Phébé ! j’aime mieux ta lumière
Que tous les charmes du repos.

Je veux, dans sa marche insensible,
Ivre d’un poétique amour,
Contempler ton astre paisible
Jusqu’au réveil brillant du jour.

D’autres pièces seraient à noter pour le dessin et la vigueur[1]. Chênedollé, dans ses odes de date récente, affectionne la stance de quatre vers ; on sent qu’il viserait difficilement à plus de complication dans le jeu. Sa lyre n’a que les quatre cordes ; mais il en touche avec justesse et sentiment, avec fierté et quelquefois avec grace.
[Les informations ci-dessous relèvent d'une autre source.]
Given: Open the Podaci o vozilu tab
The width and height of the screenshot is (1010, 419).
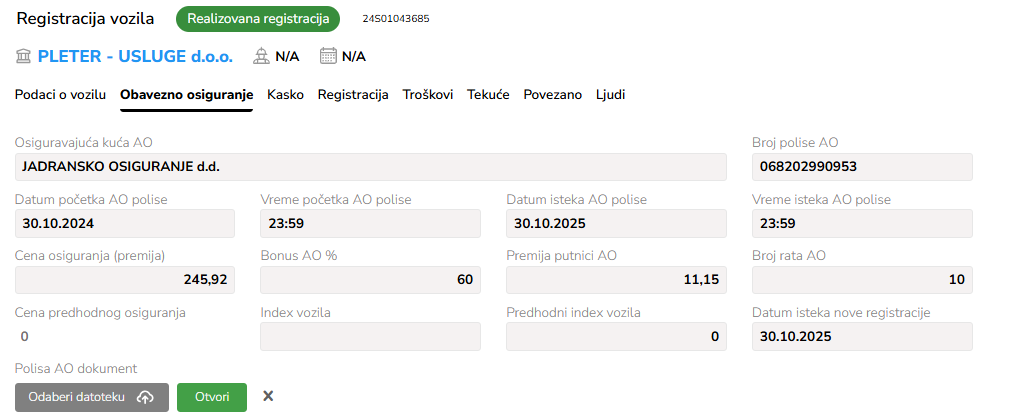Looking at the screenshot, I should click(61, 95).
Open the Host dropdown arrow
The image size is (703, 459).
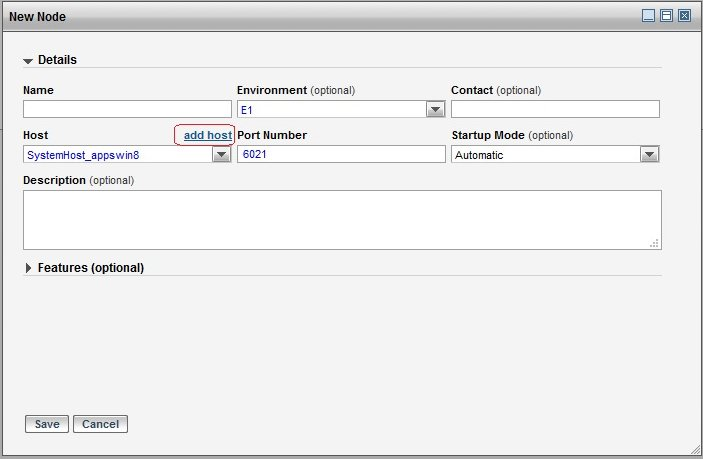pos(222,155)
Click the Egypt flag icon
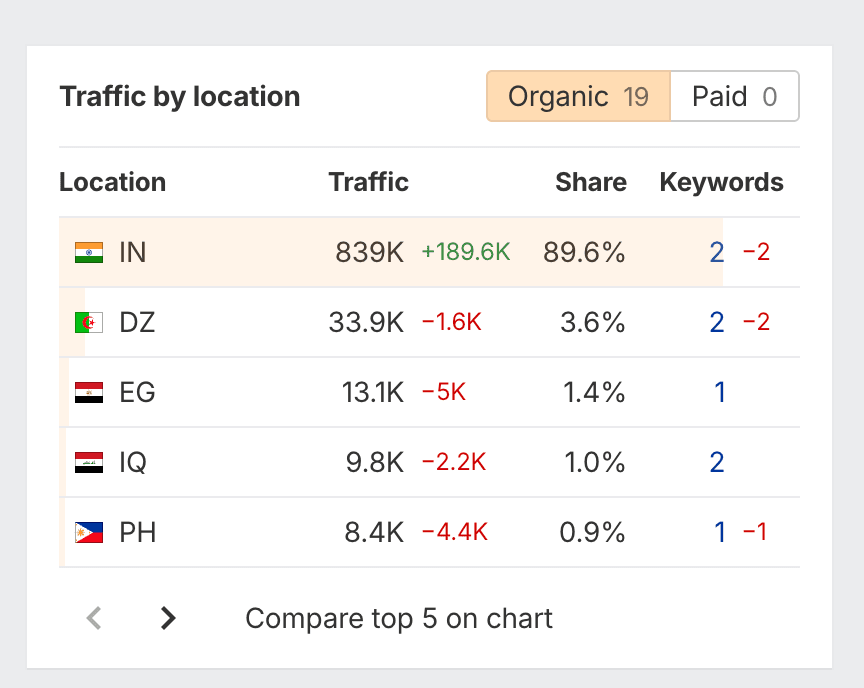The height and width of the screenshot is (688, 864). click(x=89, y=393)
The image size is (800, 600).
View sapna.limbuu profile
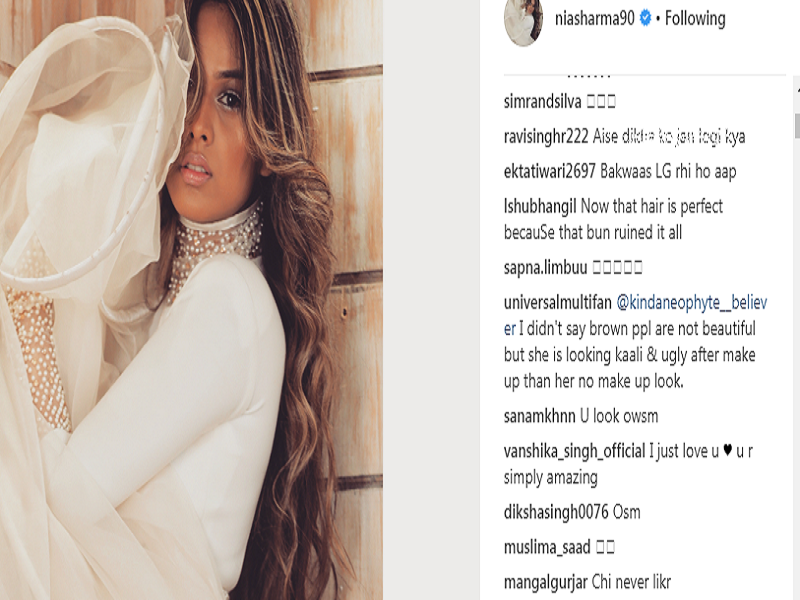coord(545,267)
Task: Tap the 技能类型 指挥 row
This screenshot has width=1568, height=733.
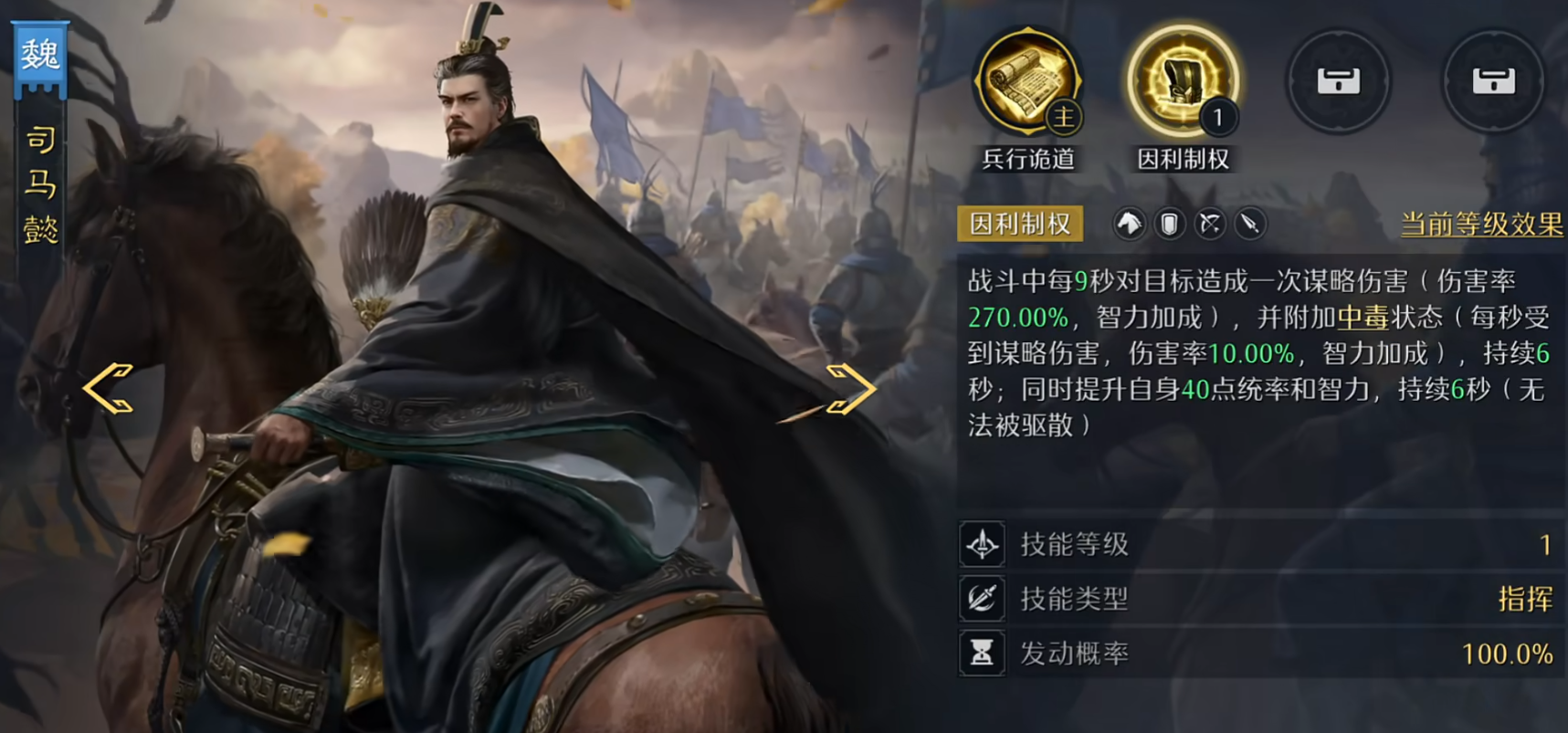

Ce volume d’Études forme véritablement l’anneau de transition de l’ancien genre avec la manière des générations poétiques nouvelles[2]. Le faire de Chênedollé rappelle par momens celui de Le Brun. Par exemple, pour exprimer une pluie d’orage, il dira : « Des Hyades l’urne effrénée…, » et en parlant de l’océan :

L’homme ne marche point dans tes routes humides ;
Tes orageux sentiers et tes plaines liquides
Ne souffrent pas long-temps ses pas injurieux

Il serait volontiers de l’école des expressions créées, si tant est qu’il y ait une telle école ; mais il sait se garder de l’abus[3]. Un sentiment touchant, et qui revient sous plus d’une forme chez le poète, c’est que la bouillante énergie de ses jeunes saisons s’est refroidie avant le temps dans son sein :

Oui, bien que loin de la vieillesse,
Je ne sens plus l’ardeur de mes premiers transports ;
La Muse se retire, et l’avare Permesse
Me refuse ses doux trésors.

  1. Le goût de chacun se décèle dans les préférences. Népomucène Lemercier, à qui il avait envoyé son livre, lui écrivait : « Parmi la quantité de beaux morceaux que j’ai remarqués dans vos Études lyriques, je ne saurais trop hautement distinguer celui que vous intitulez le Gladiateur mourant : verve, élévation, originalité, il réunit tout. »
  2. M. Auguste Desplaces l’a déjà remarqué (article sur Chênedollé dans la Revue de Paris de mai 1840, tome XVII, 3e série).
  3. Après avoir rappelé le jugement de Fontanes et de Joubert sur Le Brun, qui est un poète de mots, ce qui n’est pas peu, il ajoute pour son propre compte, livrant ainsi son secret : « J’aime les mots sonores ; les mots pleins, pompeux, harmonieux, ont droit de me plaire, même sans idées. Ils me charment par le seul effet du pouvoir musical ; ils exercent sur mon oreille un empire inconcevable. Voilà pourquoi Thomas, Buffon, J.-J. Rousseau, me plaisent tant. Les mots dans leurs écrits ont une véritable magie. » Ce goût du pompeux, dans Chênedollé, combattait et contrariait un peu celui de la douceur et de la simplicité rurale qu’il avait aussi.